** READING PASSAGE follows **

Emeritus professor of sociology, Leibniz University, Hanover, Germany
Octobre 2012 à juin 2013
Barbara Duden was trained as a social historian and taught in the department of Sociology at Hannover University. As an intellectual early on she realized the oblivion of academic historians to the topic of "the body" as an epoch-specific experience. She studied the cleavages between the history of somatic self-perception in the past: in "humoral" self-perception in the early 18th century, the somatogenesis of the medicalized "body" in the industrial period and the recent transformation of the body of women as the frontier of biological management, its functions, developments and risks. In her public interventions, she was motivated by an articulate concern: to draw attention to the commodification of "choice", the popularization of risk-management and the need for "taught self-determination", especially for women.

** End of READING PASSAGE **

ACTIONS TO TAKE>
1 - According to the profile of Barbara Duden, which department did she teach in, and at which university?
2 - Carry the profile of Barbara Duden forward from its final sentence.

** DATA SHOWN follows **

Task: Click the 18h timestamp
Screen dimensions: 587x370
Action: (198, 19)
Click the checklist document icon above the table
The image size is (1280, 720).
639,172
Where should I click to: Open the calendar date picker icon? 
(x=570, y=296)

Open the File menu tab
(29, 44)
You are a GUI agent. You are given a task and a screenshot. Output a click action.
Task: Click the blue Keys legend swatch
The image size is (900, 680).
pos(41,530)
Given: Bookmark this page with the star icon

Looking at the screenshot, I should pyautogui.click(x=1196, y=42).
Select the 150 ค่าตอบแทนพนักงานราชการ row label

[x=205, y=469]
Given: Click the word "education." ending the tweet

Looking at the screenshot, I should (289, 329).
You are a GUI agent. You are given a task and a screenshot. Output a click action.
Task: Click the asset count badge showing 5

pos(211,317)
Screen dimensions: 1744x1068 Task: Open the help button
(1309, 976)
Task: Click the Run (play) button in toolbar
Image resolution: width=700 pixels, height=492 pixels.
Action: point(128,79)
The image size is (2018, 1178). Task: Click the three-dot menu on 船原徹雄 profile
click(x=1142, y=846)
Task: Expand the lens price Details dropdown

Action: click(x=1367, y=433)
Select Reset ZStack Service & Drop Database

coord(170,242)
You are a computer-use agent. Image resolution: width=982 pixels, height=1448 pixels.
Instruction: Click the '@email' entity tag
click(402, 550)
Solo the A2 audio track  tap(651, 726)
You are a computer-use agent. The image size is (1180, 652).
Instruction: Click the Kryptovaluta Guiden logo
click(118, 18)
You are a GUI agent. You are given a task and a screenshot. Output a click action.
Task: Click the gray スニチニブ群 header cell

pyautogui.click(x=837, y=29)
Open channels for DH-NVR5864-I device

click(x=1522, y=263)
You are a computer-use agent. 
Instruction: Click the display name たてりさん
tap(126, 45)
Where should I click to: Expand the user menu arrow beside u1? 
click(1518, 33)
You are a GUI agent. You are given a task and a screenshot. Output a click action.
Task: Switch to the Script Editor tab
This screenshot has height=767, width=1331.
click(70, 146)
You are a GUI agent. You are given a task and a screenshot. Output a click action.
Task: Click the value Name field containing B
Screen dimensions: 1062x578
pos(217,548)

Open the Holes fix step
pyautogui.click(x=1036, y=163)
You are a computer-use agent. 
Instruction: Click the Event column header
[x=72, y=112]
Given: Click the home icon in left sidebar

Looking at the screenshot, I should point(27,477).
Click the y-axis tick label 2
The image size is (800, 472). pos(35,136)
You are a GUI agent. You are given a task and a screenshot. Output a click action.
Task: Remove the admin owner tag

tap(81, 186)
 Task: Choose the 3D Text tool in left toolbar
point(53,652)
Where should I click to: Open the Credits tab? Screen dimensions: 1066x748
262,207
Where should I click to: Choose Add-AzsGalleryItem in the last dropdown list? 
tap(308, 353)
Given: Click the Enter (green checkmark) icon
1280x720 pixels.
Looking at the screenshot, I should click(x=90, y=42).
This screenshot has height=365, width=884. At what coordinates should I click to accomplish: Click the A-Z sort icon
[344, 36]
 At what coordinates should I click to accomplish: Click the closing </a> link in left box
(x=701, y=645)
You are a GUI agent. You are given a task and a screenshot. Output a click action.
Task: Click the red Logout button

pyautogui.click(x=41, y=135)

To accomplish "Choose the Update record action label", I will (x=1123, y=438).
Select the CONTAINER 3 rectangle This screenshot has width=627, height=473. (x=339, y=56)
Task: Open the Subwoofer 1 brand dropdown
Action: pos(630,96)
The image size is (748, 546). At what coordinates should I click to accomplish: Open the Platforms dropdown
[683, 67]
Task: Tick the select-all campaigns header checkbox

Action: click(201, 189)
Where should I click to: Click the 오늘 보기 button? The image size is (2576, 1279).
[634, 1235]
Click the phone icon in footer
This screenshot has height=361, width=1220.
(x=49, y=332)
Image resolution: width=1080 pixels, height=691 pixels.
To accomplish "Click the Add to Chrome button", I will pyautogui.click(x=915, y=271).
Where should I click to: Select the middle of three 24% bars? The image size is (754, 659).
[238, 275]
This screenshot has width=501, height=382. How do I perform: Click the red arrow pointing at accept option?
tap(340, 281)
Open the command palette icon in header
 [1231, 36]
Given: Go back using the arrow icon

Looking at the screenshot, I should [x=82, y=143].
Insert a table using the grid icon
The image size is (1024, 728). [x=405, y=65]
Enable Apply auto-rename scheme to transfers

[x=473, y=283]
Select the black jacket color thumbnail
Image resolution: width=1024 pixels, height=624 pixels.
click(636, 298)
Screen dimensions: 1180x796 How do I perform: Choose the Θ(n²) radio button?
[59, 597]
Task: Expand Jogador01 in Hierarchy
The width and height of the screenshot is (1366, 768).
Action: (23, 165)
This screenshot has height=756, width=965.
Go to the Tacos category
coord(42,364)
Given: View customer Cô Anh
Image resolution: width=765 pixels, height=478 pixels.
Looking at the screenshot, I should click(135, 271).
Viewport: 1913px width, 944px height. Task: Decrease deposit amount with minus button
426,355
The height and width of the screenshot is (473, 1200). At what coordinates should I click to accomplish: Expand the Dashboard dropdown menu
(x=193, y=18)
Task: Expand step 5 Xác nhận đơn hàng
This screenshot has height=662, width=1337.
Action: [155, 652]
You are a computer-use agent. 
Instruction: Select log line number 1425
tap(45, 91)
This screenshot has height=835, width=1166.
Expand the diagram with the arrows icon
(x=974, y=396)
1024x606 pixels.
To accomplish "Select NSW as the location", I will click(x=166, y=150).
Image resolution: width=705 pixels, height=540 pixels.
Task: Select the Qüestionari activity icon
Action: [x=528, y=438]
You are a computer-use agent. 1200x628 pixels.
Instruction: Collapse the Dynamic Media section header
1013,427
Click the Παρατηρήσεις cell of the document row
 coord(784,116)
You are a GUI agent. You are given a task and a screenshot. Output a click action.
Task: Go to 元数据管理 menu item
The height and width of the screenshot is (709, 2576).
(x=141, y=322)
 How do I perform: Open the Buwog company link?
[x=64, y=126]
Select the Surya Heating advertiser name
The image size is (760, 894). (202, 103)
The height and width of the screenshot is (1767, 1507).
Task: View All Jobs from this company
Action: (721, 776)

** End of DATA SHOWN **

RESULTS OF THE TASKS>
1 - The department of Sociology at Hannover University.

2 -
A study of the colloquial gene in the perspective of the historian of the senses
Within the last two decades the word "gene" has migrated from science into ordinary conversation and references to "genes" have entered personal deliberations. In the
shadow of human genetics the first person singular or the personal pronoun, the "I" of the speaker, is subtly and profoundly affected because "genes" in ordinary speech
have the capacity to blend incompatible spheres of meaning. Outside the walls of laboratory science and DNA mapping the word has acquired an extraordinary alchemistic power, as it refers to the most concrete and personal - the soma of the speaker - while simultaneously invoking statistical probabilities and aggregate risk profiles of populations. Thus references to "my genes" are apt to implant population statistics, probability calculations, and the demand for risk management in the corporeal make-up of the person identified or addressed as gene-carrier.